[Begin EXTRACT PROVIDED]

Most frustrating about the drug debate is that it is often from conservatives that you hear the loudest yelps for prohibition. The same people who oppose Obamacare (and rightly so) because it is a monstrous violation of personal liberty fail to realize that the precedent that the government can control your body had already been set -- by drug laws. Once the state tells you what you can't buy or use (drugs) it is halfway to telling you what you must buy and use (health insurance). And the rationale is exactly the same in both instances -- it's for your own good.

[End EXTRACT PROVIDED]
[Begin DATA SUPPLIED]

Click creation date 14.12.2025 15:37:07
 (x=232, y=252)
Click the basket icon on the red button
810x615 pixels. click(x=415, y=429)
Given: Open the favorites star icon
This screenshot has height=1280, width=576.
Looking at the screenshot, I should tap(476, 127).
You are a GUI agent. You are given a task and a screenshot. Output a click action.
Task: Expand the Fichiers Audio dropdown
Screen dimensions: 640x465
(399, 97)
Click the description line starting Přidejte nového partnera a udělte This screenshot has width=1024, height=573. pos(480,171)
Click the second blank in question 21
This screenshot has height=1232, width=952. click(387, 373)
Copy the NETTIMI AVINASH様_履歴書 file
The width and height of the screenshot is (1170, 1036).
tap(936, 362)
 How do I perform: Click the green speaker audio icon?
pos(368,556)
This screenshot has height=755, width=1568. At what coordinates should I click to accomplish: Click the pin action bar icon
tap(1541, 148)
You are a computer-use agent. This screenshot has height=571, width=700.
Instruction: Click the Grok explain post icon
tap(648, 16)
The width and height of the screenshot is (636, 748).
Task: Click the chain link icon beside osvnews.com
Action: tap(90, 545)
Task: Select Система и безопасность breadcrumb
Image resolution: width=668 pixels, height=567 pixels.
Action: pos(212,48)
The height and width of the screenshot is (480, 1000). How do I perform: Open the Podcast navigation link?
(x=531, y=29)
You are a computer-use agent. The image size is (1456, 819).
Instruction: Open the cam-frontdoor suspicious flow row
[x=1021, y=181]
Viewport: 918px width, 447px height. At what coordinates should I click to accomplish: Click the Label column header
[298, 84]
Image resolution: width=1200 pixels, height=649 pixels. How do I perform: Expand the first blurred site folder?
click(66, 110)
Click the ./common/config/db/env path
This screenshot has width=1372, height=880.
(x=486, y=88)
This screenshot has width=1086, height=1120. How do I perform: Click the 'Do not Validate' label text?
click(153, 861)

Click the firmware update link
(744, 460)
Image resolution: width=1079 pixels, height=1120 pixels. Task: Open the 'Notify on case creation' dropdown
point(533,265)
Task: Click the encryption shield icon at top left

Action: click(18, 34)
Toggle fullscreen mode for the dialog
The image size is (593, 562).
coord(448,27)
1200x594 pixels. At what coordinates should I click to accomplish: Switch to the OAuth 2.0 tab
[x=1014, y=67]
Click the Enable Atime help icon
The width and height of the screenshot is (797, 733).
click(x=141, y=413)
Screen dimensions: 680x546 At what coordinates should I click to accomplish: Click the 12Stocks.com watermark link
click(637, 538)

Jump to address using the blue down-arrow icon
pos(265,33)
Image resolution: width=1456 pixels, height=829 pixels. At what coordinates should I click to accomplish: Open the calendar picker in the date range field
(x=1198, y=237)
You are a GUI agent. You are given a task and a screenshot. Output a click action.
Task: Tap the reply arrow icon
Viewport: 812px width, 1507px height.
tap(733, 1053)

[End DATA SUPPLIED]

** YOUR TASKS **
1 > Decide whether each statement below agrees with the passage on drug prohibition, answering yes or no and quoting the words of the passage that settle it. (a) The passage says conservatives are often the loudest voices for prohibition. (b) The passage says Obamacare set the precedent that the government can control your body. (c) The passage says drug laws and required health insurance share the same rationale.
2 > Using the passage on drug prohibition, answer these three questions.
(a) What does the passage find most frustrating about the drug debate?
(b) What does the passage call Obamacare?
(c) What does the passage give as the thing the state tells you that you must buy and use?
3 > Resume the passage on drug prohibition, starting right after its last sentence.

** ANSWERS FOR THE EXERCISE **
1 >
(a) Yes: "it is often from conservatives that you hear the loudest yelps for prohibition"
(b) No: "the precedent that the government can control your body had already been set -- by drug laws"
(c) Yes: "the rationale is exactly the same in both instances -- it's for your own good"

2 >
(a) That the loudest yelps for prohibition often come from conservatives.
(b) A monstrous violation of personal liberty.
(c) Health insurance.

3 >
These conservative moralizers (I'm looking at you, Bill O'Reilly) often throw out a red herring, claiming that any argument for legalization is somehow an endorsement of drugs themselves. This is outrageous. Skydiving is dangerous, but legal -- does that mean the state is encouraging everyone to jump out of a plane? Or how about cheerleading -- it's one of the most dangerous sports around, landing over 30,000 in the emergency room in 2008 alone. But it's legal -- does that mean Uncle Sam wants us all to pick up pompoms? Of course not. It just means that those who are so inclined may accept the risk if they want to. You know, like free, autonomous beings. Make no mistake -- moralizers who argue that drugs should be illegal are really saying that they don't want people to have too much freedom.
To sum up: Drug prohibition laws make us less prosperous, less safe, and less free. It's (forgive me) high time that liberty-loving Americans put their money where their mouths are.